ただし、これらはいずれも新型コロナウイルス(SARS-CoV-2)の治療薬を目指したものであり、FIPに対する効果の検討はまだされていないようです。

 

 

GS-621763(本家Gilead社とUniversity of North Carolina)

Therapeutic treatment with an oral prodrug of the remdesivir parental nucleoside is protective against SARS-CoV-2 pathogenesis in mice

Sci Transl Med. 2022 May 4;14(643)

 

ATV006(中国のグループ)

The adenosine analog prodrug ATV006 is orally bioavailable and has preclinical efficacy against parental SARS-CoV-2 and variants

Sci Transl Med. 2022 Sep 7;14(661)

 

VV116(中国のグループ)

Potency and pharmacokinetics of GS-441524 derivatives against SARS-CoV-2

Bioorg Med Chem. 2021 Sep 15;46:116364. 

 

なかでも、VV116はすでに中国で新型コロナに対する第3相臨床試験が行われており、

Nirmatrelvir/Ritonavir(パキロビッド)と同等の治療効果が得られたそうです。
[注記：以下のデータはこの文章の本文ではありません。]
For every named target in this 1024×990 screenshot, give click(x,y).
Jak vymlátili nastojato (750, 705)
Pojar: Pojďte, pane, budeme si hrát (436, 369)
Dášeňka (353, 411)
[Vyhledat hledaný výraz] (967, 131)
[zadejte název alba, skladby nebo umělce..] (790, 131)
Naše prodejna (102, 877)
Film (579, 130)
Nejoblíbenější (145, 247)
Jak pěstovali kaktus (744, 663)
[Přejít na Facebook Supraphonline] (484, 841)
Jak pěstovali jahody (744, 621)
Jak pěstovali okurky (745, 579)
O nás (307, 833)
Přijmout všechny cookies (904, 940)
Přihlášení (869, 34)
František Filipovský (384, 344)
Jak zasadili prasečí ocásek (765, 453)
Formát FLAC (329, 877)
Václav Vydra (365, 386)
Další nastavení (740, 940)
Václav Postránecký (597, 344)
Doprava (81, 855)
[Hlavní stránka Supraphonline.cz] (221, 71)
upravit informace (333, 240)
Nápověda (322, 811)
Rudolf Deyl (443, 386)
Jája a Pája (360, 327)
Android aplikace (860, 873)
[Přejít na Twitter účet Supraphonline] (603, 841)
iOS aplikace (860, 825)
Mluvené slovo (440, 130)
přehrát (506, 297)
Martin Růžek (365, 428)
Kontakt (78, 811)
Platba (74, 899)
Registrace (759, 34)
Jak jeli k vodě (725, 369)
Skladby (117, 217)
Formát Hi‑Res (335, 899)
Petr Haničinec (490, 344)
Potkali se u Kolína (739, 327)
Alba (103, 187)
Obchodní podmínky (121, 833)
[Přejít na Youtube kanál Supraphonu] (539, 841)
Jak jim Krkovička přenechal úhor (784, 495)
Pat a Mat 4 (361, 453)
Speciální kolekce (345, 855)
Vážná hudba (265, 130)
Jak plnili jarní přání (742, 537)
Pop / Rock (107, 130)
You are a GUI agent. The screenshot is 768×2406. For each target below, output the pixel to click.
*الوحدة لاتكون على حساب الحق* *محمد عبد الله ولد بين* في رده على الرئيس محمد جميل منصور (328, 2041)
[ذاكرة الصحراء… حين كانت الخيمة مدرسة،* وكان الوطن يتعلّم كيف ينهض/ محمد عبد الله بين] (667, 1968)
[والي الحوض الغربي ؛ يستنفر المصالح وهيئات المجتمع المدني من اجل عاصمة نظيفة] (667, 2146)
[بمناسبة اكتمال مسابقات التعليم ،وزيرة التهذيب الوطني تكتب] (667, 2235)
VV116 versus Nirmatrelvir–Ritonavir for Oral Treatment of Covid-19

NEJM December 28, 2022

 パキロビッドは、効果は高いのですが他の薬剤との飲み合わせが非常に悪くて使いづらい薬なので、VV116の早期実用化が期待されます。

 

VV116はGilead社の特許外のようですので、これが正規品として承認されて流通した場合、FIPの治療にも使用される日が来るかもしれません。